The conviction of the Polish authorities is rather optimistic, although very cautious. The daily announcements of the ministry of health (July 2021) predict the fourth wave of the pandemic, most often including fall dates. However, it results rather from premonitions and informal forecasts of an increase in prohibitions, e.g. in connection with the beginning of the school year in the stationary mode planned by the authorities. The anticipated appearance of another wave of infections is also reinforced by the growing aversion to vaccinations of the so far unvaccinated part of the population still below the threshold of general social immunity [in July 2021, about 41% of the population was vaccinated with the second dose (Frank 2020)]. Therefore, virus spread models and prediction methods are still an extremely important challenge for the world of science, including the part that uses statistical inference and artificial intelligence. We consider the data of daily new cases of COVID-19 in this paper and with the help of mathematical modeling, the next wave of COVID-19 is predicted.

Exercise instructions —
[a] Please list every modeling or prediction approach that the passage on COVID-19 waves in Poland names.
[b] Answer these questions from the passage on COVID-19 waves in Poland, one per line:
(i) About what share of the population had received the second vaccine dose in July 2021?
(ii) What planned event is linked to informal forecasts of more prohibitions?
(iii) What data does the paper consider?
[c] Write the next few sentences of the passage on COVID-19 waves in Poland, picking up after its final sentence.
The records that follow are separate from the passage on COVID-19 waves in Poland.

Data under study —
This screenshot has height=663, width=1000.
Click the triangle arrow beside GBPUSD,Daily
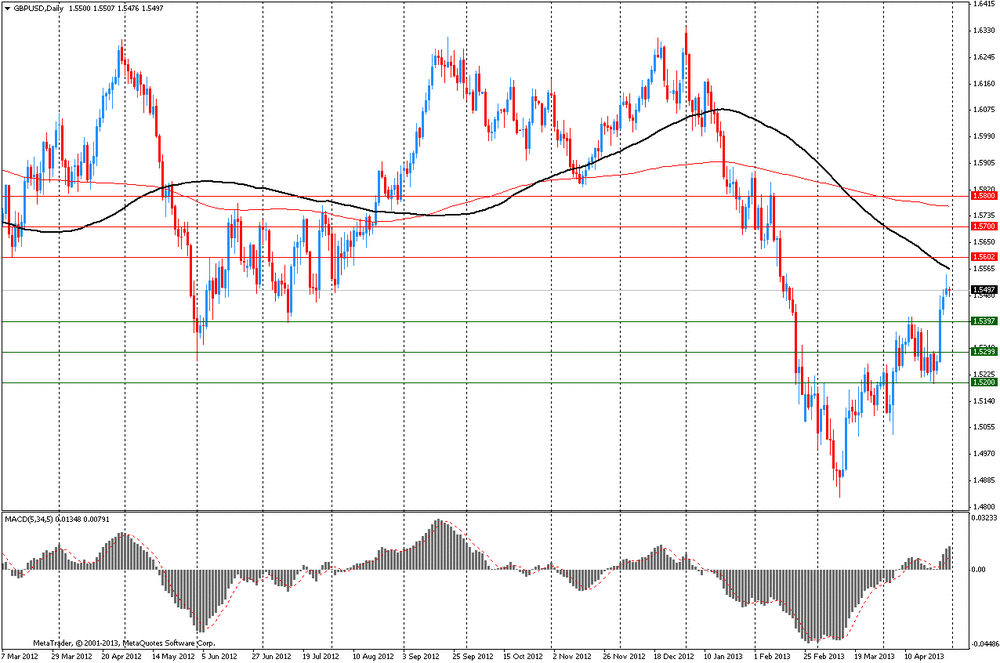point(7,8)
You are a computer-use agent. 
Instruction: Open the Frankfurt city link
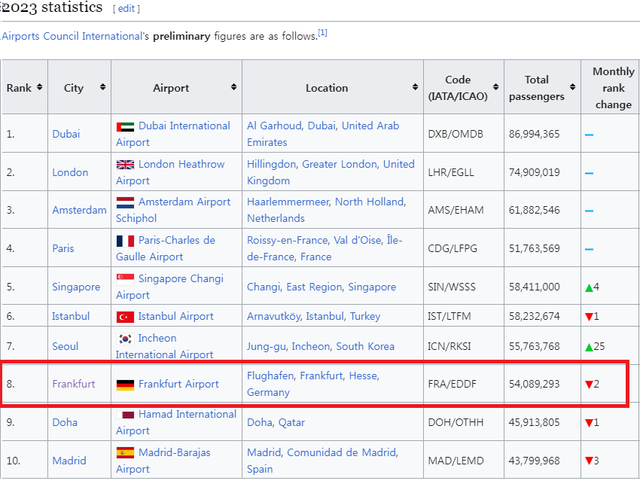(x=74, y=384)
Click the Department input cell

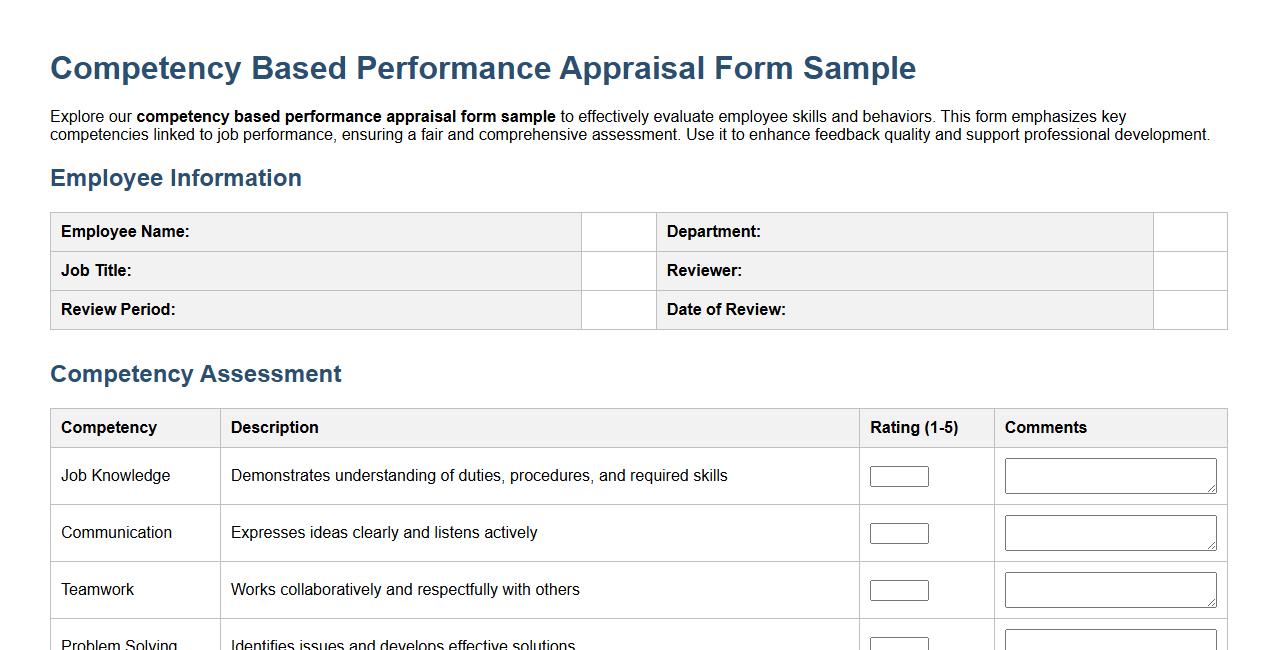coord(1189,231)
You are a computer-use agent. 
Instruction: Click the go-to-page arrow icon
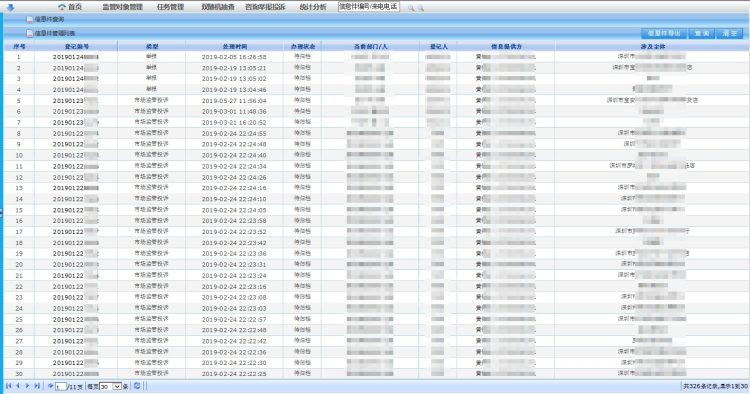coord(50,385)
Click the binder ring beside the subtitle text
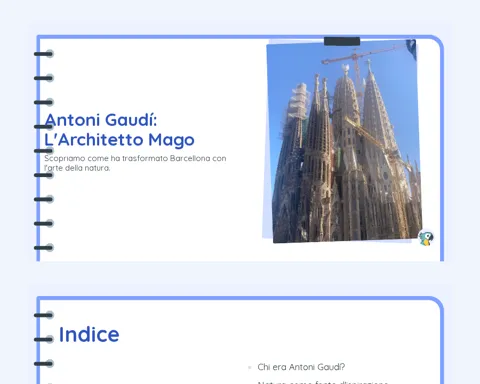Image resolution: width=480 pixels, height=384 pixels. tap(44, 175)
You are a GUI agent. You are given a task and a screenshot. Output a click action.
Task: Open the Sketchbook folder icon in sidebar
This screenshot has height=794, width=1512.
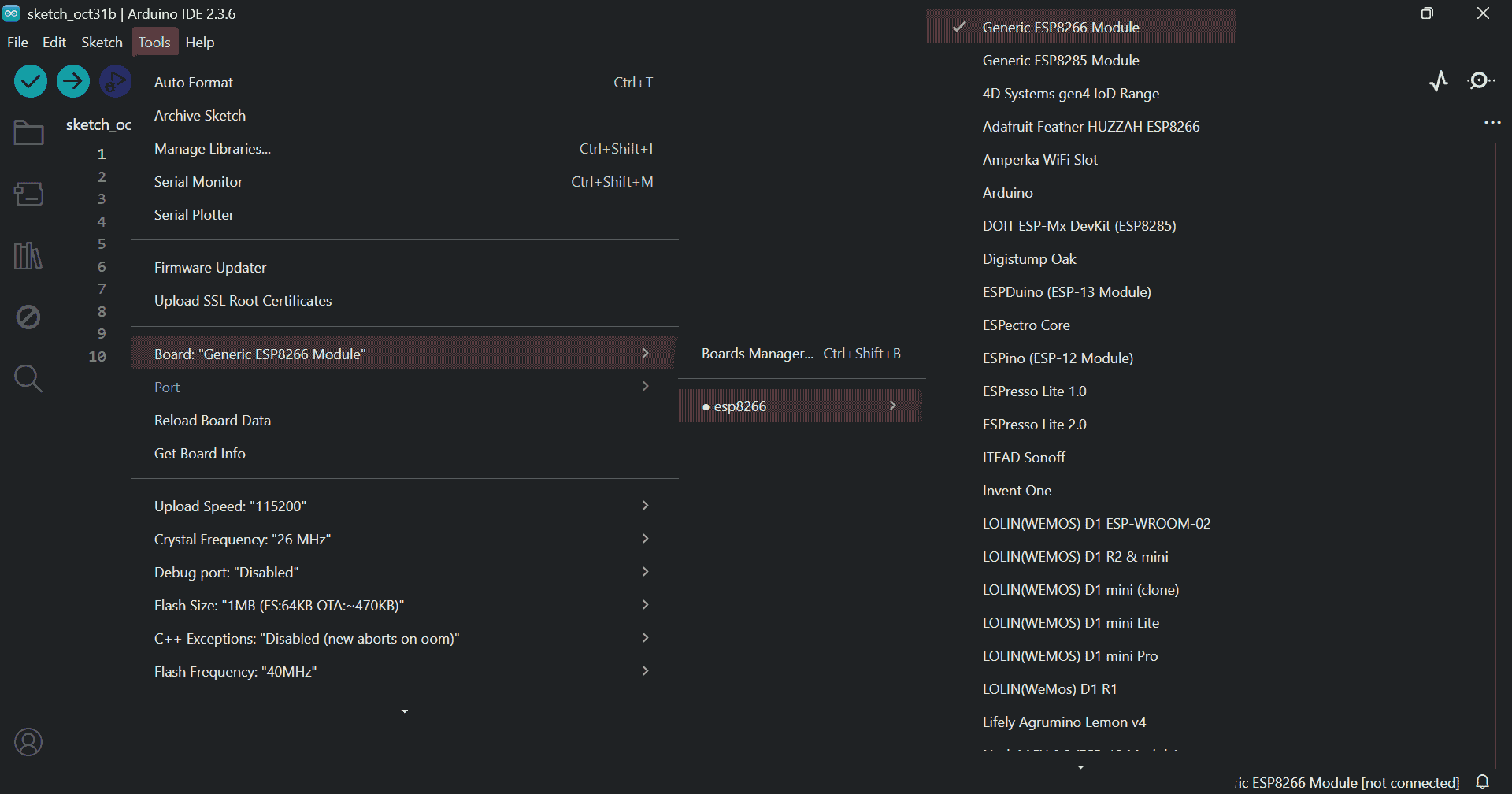click(28, 132)
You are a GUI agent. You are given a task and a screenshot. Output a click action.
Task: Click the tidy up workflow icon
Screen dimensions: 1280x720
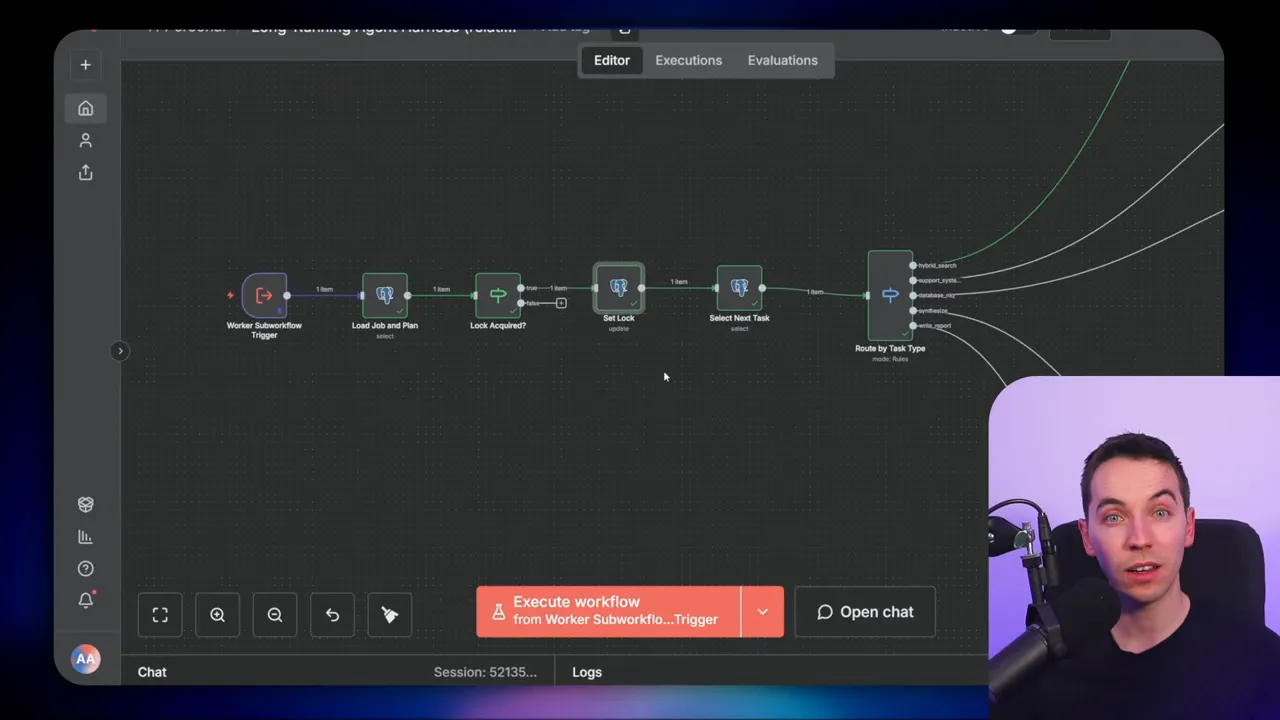389,614
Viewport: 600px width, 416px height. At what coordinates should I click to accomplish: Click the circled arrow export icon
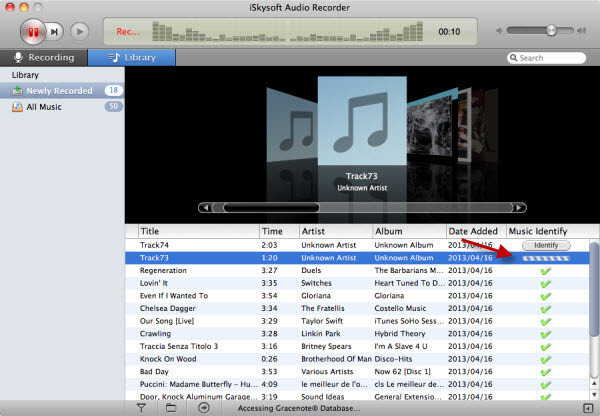[x=204, y=408]
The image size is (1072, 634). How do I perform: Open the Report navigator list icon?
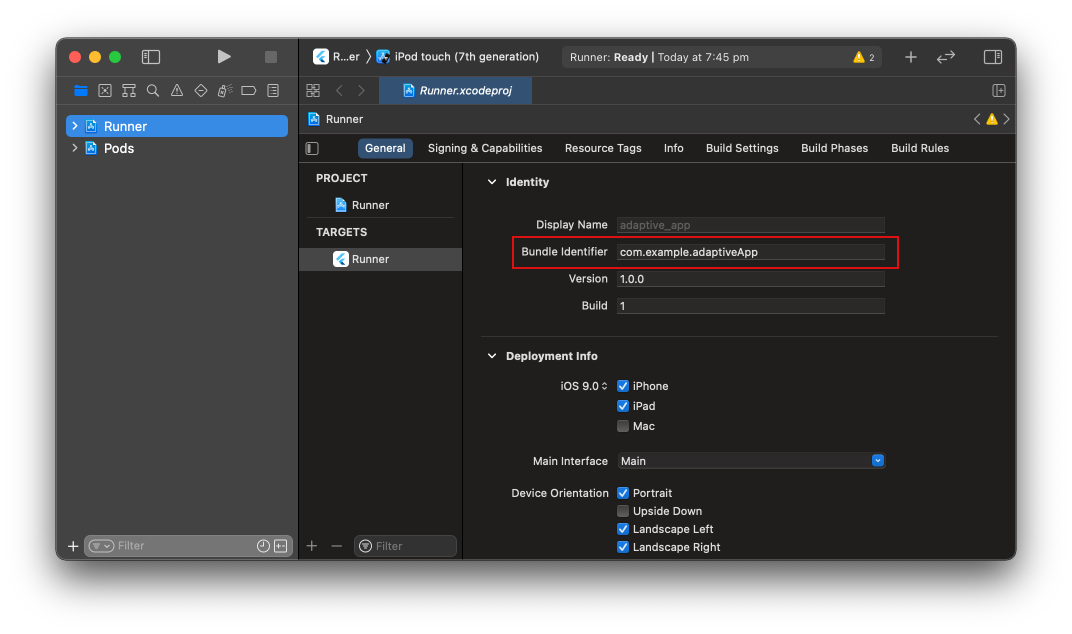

Results of the tasks —
[a]
virus spread models
prediction methods
statistical inference
artificial intelligence
mathematical modeling

[b]
(i) About 41%.
(ii) The beginning of the school year in the stationary mode.
(iii) The data of daily new cases of COVID-19.

[c]
In previous publications, the problem of predicting the spread of the virus in Poland has been discussed many times (Wilinski 2021; Bracher et al. 2020; Malesza and Kaczmarek 2021; Bhardwaj and Agrawal 2021), often along with the analysis of the situation in other countries (Mazurek and Neničková 2020; Jaglan et al. 2020; Douglas 2008; Chowdhury et al. 2020). In the above-mentioned studies, statistical data on Poland are directly used to exemplify changes in the spread of COVID-19 (Wilinski 2021; Bracher et al. 2020; Malesza and Kaczmarek 2021; Lalmuanawma et al. 2020; Scheiner et al. 2020). Moreover, there are many studies presenting general models that can be applied to quite any country and the selected data are only a pretext for confirming the methodological correctness of the applied model and the prognostic method (Manav 2020a, 2020b; Koczkodaj 2020; Mazurek and Neničková 2020; Arti 2020; Maziarz and Zach 2020; Wieczorek et al. 2020; Lalmuanawma et al. 2020; Bhardwaj and Agrawal 2021; Scheiner et al. 2020). Some of them are devoted to the analysis of the situation in a selected country, eg in the USA (Sinha and Klahn 2020; Koczkodaj 2020) or India (Arti and Bhatnagar 2020; Roy and Bhattacharya 2020). Interesting and inspiring may be the analysis in terms of the applied models and predictive methods, mainly emerging from artificial intelligence and machine learning algorithms. Reaction–diffusion systems to better comprehend the unlockdown by using SEIR-type model with diffusion to the spatial spread of COVID-19 are proposed in Wilinski and Szwarc (2021); www.pokazwirusa.pl/wykresy; Mammeri 2020).

Data for work were collected from sources such as (https://www.who.int/emergencies/diseases/novel-coronavirus-2019; https://www.worldometers.info/coronavirus/countries; https://ourworldindata.org/COVID-vaccinations; Frank 2020).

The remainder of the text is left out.